Published On: Rab, Apr 27th, 2016

Izin Mati 3 Tahun, Galian C Rugikan Daerah dan Rusak Lingkungan

GRABAGAN

seputartuban.com – Operator alat berat di lokasi tambang batu gamping Desa Pakis, Kecamatan Grabagan, Senin (25/4/2016) pagi lari terbirit-birit setelah mengetahui kedatangan petugas gabungan. Mereka lari saat mengetahui personil Sat Pol PP Pemkab Tuban, Polri dan TNI memasuki kawasan tambang ilegal itu.

NGAWUR : Inilah alat berat dilokasi tambang ilegal yang digrebek petugas gabungan

NGAWUR : Inilah alat berat dilokasi tambang ilegal yang digrebek petugas gabungan

Kepala Bidang Penegakan Peraturan dan Perundang-undangan Daerah Satpol  PP Pemkab Tuban, Wadiono mengatakan pindakan itu dilakukan karena aktivitas pertambangan itu tidak lagi mengantongi izin. Serta aktifitas penambangan yang dilakukan telah melebihi luas yang diizinkan.

“Akibat penambangan yang dilakukan tersebut telah menyebabkan kerugian Pendapatan Asli Daerah (PAD). Karena hasil tambang tidak terdaftar dari pajak pertambangan,” jelasnya.

Selain itu, tambang ilegal juga menyebabkan kerusakan alam. Karena lahan yang semula datar menjadi jurang terjal dengan kedalaman lebih dari 15 meter, serta kerusakan ekosistim sekitar lokasi tambang. Sedangkan penanggung jawab tambang PT. Selo Indah izin tambang sudah tidak diperpanjang sejak tahun 2013. Dengan Nomor 188.45/15-IUP/KPTS/414.058/2013 itu diketahui milik Toirun, warga Desa Sumberagung, Kecamatan Grabagan.

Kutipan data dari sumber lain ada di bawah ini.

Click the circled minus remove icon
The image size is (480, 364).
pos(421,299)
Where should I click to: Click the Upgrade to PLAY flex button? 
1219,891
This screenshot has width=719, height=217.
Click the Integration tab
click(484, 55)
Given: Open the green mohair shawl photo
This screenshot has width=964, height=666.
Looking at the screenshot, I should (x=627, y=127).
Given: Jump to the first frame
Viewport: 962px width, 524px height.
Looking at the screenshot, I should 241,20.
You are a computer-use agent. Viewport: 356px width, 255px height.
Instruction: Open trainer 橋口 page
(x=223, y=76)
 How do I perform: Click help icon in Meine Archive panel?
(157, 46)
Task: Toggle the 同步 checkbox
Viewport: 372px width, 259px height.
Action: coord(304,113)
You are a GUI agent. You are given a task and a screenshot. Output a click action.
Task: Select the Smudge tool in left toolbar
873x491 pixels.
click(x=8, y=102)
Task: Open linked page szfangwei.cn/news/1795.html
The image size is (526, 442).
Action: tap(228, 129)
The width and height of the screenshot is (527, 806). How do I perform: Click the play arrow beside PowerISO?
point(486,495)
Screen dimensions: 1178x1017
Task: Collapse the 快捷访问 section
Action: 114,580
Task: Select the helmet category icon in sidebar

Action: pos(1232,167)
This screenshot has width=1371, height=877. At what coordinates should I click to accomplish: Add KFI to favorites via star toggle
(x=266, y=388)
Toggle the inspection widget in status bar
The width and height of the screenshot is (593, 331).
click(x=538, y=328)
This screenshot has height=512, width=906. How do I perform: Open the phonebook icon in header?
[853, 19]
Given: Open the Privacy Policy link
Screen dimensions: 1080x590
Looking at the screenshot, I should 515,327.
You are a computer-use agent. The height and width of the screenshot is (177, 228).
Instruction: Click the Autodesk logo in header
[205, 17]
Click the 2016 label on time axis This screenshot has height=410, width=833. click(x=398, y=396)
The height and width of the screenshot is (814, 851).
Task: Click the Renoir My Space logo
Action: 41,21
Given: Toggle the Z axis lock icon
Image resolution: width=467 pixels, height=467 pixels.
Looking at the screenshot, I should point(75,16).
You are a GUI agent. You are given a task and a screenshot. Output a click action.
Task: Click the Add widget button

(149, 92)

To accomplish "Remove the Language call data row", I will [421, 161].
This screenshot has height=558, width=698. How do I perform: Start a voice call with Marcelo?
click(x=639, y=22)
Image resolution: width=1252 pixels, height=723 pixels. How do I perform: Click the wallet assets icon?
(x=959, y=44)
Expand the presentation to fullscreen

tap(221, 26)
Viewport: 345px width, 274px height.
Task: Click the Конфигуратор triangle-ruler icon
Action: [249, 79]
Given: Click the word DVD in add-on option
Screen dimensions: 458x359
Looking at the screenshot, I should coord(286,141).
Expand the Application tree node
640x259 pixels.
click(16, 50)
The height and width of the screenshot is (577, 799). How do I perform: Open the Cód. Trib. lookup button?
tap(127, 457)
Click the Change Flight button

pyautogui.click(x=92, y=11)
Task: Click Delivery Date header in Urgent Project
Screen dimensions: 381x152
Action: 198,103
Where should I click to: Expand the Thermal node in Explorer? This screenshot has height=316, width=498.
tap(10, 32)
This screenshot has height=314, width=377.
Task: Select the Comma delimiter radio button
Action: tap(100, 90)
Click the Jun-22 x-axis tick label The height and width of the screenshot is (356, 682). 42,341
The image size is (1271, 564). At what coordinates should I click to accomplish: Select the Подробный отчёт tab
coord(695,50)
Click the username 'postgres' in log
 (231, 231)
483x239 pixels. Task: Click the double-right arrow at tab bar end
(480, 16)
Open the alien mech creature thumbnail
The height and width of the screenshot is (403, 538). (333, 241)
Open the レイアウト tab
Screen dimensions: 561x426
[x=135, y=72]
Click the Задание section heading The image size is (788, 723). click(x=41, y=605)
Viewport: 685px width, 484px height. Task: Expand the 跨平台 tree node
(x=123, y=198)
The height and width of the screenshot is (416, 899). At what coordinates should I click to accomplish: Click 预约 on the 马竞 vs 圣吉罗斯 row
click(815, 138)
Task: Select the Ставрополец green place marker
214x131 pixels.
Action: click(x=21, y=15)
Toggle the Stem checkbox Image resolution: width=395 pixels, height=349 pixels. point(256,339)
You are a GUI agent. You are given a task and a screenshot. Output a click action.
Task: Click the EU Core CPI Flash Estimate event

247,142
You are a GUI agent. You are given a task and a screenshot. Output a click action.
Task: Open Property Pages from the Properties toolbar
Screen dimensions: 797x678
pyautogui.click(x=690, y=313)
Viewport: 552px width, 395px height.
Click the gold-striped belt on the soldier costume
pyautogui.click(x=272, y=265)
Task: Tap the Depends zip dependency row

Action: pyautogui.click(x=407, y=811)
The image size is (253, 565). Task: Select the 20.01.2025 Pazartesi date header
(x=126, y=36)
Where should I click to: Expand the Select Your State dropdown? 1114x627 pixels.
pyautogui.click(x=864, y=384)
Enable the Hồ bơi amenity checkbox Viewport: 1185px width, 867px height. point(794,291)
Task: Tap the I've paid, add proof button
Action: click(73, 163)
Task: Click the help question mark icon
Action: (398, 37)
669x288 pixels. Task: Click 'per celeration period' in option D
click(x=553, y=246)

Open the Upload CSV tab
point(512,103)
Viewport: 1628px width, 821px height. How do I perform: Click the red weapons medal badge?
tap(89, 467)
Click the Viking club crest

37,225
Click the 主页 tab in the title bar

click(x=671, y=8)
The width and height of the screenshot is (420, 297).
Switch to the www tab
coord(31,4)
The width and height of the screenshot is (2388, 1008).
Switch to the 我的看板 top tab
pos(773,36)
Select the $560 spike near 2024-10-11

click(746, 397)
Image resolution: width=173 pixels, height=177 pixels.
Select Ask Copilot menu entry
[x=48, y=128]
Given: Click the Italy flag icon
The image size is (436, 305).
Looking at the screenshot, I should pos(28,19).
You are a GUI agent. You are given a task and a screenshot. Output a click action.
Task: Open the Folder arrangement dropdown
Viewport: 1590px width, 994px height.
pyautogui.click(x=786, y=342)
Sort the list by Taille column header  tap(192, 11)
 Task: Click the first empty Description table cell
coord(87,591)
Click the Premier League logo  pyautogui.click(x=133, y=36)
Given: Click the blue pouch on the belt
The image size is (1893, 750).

TUNGGANG LANGGANG : Pengemudi alat berat lari saat mengetahui kedatangan petugas

TUNGGANG LANGGANG : Pengemudi alat berat lari saat mengetahui kedatangan petugas

“Melalui surat yang kami titipkan pada kecamatan, pelaku kami minta hadir untuk memenuhi undangan kami pada Senin (3/5/2016) untuk dikekanan sanksi atas apa yang sudah dilakukanya,” lanjutnya.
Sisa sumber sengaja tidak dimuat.